# Holiday Plum Pudding.



## shooterrick (Nov 20, 2011)

Not my recipe but darn good. 

Plum Pudding

Plum pudding is a holiday staple. Baked in individual molds, it becomes an elegant dessert. Jam packed with dried currants, raisin, apricots, almonds and spices, the puddings are flavorful enough on their own, but can be dressed up with a swirl of whipped cream, a scoop of vanilla ice cream or a pool of crème anglaise.

2 cups dried currants
3 cups raisins
1 cup chopped dried apricots
1 cup blanched, sliced almonds
1/2 cup dark rum or orange juice
1 lb (4 sticks) plus 2 tablespoons unsalted butter, at room temperature
1 cup light or dark brown sugar
1/2 cup dark Karo syrup
8 eggs
1 Tbs ground cinnamon
1 Tbs ground allspice
Grated zest of 2 medium lemons
1 tsp salt
3 cups self-rising flour

1. Preheat the oven to 375 degrees F.

2. In a large mixing bowl, combine the currants, raisins, apricots, and almonds.
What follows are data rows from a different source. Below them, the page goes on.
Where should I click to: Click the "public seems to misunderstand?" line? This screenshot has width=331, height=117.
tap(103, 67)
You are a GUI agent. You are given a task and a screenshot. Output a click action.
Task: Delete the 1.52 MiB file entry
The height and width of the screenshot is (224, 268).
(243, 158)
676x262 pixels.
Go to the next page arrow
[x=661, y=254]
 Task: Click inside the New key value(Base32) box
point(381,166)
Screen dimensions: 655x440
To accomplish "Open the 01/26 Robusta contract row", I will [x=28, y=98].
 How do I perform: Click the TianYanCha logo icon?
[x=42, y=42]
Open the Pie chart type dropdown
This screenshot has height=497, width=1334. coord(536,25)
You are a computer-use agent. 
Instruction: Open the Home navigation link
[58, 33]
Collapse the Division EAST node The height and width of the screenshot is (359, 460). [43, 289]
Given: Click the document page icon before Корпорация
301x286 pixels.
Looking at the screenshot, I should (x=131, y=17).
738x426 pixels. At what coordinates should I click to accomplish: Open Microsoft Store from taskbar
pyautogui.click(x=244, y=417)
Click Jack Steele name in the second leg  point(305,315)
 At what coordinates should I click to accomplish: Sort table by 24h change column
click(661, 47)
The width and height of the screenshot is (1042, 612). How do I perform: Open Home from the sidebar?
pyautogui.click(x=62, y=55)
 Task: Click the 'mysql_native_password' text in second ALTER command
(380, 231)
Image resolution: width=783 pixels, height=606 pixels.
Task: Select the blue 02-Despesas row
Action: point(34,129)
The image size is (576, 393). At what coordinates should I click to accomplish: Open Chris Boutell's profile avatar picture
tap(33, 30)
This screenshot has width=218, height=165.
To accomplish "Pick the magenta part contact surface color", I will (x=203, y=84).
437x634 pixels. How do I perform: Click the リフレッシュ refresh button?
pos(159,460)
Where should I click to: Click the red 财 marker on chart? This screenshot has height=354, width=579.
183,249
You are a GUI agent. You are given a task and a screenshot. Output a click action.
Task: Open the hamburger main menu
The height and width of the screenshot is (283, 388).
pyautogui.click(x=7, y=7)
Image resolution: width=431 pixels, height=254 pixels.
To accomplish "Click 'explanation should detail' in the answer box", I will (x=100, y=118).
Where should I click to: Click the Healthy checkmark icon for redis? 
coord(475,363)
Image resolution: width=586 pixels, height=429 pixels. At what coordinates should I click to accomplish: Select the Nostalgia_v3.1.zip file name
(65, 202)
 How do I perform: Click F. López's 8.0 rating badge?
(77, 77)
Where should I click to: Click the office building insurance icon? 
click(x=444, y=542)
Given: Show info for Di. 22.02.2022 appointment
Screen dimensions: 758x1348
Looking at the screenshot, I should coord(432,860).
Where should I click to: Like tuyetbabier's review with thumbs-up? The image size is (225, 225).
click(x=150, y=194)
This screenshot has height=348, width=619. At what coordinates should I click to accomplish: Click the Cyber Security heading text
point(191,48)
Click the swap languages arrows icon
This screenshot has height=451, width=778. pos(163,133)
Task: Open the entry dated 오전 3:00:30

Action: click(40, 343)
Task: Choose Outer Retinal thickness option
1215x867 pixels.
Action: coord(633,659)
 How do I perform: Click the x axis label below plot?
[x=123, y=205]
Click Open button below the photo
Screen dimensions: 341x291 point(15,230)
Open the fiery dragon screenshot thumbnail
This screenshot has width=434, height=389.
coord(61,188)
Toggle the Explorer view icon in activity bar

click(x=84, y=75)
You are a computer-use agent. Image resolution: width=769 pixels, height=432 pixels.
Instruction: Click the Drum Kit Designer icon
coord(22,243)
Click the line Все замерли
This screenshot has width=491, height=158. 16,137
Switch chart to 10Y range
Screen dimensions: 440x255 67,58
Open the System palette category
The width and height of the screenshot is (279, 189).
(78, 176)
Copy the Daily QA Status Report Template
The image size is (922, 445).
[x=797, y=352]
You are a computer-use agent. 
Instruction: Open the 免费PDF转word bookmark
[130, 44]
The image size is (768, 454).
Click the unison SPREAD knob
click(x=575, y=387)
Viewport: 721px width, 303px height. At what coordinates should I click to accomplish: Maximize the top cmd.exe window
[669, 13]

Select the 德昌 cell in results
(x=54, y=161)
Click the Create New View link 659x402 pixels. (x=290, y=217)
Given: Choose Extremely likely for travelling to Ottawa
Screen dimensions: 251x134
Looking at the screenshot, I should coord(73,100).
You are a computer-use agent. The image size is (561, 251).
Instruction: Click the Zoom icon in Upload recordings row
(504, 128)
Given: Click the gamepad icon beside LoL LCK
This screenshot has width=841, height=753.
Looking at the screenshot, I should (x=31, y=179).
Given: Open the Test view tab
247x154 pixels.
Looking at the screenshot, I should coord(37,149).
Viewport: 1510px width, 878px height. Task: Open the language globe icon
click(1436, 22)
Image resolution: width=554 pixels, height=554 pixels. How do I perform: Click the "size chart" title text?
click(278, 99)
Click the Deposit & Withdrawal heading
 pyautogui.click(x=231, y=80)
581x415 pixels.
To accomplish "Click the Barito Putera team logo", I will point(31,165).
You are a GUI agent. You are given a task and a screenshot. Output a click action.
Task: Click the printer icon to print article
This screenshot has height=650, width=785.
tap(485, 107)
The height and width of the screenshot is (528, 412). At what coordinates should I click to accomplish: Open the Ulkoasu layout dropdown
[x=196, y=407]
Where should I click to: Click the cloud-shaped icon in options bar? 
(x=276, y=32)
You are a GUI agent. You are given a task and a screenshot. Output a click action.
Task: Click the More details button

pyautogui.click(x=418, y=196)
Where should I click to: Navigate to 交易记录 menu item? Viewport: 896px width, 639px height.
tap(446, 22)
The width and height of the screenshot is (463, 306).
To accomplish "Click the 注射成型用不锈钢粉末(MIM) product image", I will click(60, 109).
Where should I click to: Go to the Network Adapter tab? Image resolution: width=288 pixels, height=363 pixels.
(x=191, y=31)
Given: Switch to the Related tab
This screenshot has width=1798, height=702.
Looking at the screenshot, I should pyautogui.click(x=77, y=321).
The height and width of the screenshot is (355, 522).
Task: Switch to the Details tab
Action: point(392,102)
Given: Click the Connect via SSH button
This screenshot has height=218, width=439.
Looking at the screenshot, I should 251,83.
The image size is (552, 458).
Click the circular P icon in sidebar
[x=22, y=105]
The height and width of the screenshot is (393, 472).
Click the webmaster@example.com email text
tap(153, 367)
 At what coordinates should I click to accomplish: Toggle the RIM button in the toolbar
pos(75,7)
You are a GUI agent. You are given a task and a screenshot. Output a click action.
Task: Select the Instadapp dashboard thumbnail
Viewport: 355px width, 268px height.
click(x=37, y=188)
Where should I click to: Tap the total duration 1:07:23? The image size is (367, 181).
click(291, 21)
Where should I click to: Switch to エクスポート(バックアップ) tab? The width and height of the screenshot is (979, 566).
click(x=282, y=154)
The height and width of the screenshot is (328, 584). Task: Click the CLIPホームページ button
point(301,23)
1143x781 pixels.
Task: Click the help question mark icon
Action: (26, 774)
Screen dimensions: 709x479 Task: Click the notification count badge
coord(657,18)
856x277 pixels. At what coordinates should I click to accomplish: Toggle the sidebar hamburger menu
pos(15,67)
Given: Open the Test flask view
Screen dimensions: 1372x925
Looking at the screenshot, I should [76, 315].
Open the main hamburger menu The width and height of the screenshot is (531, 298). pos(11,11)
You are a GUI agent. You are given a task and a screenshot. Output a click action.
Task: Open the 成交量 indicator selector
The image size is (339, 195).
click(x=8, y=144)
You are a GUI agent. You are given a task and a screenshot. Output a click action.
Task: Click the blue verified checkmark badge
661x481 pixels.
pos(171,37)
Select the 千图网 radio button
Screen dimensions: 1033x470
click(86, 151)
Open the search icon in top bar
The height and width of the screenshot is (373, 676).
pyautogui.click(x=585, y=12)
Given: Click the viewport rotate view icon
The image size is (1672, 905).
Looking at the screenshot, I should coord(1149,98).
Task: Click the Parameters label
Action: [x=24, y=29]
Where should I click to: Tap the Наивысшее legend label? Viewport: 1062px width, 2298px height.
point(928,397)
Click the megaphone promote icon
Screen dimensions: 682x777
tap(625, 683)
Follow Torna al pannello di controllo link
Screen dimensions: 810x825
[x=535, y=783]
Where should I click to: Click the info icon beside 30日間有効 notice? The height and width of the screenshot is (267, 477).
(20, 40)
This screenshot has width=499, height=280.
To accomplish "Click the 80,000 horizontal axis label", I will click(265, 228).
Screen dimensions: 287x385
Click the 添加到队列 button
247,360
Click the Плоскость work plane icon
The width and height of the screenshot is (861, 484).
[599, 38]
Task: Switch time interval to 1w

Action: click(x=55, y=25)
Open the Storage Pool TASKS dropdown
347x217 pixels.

Stir in the rum or orange juice and set aside.

3. In another large mixing bowl, beat together 1 pound of the butter, the brown sugar, and the Karo syrup. Add the eggs, cinnamon, allspice, and lemon zest and beat until well mixed. Add the salt and flour and beat well. Add the plumped fruit and mix together thoroughly.

4. Using the remaining 2 tablespoons of butter, lightly butter sixteen 6-ounce pudding molds and one side of sixteen 3-inch squares of parchment paper. Divide the mixture equally among the molds. Bang each mold on the work surface to settle the mixture. Top each pudding with a square of the parchment paper, buttered side down.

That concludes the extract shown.